> _TASK DIRECTIONS_:
Look through the entries below and say how many lines contain the string "computer". Give the number only.

(Records from a collection)
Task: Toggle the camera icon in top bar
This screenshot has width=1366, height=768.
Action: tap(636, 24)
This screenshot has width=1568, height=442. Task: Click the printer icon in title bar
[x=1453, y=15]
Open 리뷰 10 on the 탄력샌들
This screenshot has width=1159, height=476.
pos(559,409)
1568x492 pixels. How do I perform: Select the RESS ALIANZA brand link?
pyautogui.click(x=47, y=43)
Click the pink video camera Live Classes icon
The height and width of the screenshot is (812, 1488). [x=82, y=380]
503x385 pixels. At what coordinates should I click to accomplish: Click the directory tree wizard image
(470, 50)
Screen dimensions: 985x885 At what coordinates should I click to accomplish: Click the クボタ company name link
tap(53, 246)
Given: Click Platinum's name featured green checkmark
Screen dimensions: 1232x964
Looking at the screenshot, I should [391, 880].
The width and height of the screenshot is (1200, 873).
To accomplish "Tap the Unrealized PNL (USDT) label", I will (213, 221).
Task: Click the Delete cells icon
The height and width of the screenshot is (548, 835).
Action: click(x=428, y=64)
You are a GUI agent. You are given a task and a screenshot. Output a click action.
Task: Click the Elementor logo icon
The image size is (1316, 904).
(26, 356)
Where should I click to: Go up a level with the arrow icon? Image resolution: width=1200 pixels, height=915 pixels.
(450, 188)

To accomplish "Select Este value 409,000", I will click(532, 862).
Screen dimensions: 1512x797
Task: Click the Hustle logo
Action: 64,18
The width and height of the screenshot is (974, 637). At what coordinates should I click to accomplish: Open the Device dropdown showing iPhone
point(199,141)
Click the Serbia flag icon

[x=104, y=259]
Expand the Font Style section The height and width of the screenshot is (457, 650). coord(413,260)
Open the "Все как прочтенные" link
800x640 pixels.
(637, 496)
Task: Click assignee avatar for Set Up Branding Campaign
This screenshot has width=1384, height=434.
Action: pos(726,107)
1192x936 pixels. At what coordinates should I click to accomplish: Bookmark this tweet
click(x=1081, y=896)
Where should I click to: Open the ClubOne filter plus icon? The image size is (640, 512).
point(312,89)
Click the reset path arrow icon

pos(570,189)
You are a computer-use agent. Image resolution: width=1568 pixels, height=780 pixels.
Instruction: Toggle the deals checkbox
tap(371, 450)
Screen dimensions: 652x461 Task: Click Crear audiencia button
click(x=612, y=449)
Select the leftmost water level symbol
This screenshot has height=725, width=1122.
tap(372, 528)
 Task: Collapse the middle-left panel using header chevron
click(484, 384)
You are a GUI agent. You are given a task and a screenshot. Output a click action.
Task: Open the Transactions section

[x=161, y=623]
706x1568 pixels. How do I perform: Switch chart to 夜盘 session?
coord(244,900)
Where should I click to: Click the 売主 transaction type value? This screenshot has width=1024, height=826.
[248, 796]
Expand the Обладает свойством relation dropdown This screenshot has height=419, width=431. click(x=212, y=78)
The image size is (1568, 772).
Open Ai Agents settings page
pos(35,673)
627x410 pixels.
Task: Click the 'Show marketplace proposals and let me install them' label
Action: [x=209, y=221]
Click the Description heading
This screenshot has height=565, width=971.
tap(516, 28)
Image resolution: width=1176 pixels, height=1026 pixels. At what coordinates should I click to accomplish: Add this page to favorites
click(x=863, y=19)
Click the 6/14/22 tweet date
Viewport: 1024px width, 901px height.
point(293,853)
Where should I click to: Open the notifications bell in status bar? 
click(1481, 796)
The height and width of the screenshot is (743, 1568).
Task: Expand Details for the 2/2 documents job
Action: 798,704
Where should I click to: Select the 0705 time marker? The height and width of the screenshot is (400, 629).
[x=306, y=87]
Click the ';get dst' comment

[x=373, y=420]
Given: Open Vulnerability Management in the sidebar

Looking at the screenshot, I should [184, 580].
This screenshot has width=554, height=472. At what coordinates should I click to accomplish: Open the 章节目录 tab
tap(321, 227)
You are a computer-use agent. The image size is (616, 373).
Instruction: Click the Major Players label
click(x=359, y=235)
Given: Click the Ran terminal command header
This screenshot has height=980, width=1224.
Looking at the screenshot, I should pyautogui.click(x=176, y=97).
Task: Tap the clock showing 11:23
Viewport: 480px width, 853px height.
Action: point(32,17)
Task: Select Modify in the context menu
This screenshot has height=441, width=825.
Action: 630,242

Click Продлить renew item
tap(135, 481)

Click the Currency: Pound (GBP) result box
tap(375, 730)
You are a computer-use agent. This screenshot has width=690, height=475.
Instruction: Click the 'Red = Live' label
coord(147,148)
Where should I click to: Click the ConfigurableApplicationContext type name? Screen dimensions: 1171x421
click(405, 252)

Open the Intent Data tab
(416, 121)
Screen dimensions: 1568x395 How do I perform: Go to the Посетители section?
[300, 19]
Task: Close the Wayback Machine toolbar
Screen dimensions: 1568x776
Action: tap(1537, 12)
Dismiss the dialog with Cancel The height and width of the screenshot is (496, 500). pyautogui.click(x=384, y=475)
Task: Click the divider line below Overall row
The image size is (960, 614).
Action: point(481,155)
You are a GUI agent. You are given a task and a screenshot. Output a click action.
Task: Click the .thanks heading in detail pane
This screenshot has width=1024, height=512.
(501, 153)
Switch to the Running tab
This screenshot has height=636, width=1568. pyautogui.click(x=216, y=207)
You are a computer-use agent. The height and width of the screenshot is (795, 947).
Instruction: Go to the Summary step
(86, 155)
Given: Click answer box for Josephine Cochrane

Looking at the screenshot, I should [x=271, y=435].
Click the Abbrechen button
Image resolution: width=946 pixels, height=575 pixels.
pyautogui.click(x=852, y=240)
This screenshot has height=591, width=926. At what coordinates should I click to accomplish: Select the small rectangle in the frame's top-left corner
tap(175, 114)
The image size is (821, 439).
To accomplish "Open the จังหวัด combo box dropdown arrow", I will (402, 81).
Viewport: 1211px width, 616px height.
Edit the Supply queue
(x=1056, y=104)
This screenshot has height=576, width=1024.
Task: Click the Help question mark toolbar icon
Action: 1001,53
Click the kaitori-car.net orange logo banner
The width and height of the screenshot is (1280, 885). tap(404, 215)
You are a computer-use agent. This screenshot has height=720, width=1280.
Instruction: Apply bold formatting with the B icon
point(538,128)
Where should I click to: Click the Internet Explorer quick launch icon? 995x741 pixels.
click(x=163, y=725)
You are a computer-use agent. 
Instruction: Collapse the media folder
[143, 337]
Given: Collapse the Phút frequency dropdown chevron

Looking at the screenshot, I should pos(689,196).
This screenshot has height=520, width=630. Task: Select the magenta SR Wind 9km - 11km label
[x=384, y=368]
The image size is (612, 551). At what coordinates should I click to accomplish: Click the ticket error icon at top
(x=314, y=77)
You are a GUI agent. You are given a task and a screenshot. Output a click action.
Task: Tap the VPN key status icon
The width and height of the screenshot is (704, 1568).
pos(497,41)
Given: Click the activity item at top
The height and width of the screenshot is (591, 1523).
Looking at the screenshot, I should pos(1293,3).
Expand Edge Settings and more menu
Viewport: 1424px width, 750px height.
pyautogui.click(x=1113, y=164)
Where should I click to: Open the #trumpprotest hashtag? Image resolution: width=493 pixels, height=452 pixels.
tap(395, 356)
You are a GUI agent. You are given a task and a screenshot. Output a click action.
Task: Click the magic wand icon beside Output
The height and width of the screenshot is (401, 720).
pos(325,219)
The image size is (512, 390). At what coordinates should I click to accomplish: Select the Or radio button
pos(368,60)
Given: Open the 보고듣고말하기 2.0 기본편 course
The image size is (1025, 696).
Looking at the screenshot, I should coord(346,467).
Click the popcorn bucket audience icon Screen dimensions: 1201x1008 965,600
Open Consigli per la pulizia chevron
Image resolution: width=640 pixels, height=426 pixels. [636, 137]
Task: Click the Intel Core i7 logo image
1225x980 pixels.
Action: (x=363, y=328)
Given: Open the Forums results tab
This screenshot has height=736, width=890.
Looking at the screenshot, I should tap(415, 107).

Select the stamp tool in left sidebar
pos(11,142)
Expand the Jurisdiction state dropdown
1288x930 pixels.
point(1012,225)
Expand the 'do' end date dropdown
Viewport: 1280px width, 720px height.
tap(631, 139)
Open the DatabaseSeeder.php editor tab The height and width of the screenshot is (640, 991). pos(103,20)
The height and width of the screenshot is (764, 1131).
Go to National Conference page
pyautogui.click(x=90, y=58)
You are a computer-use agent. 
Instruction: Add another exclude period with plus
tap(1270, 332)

> _SOLUTION TO THIS TASK_:
7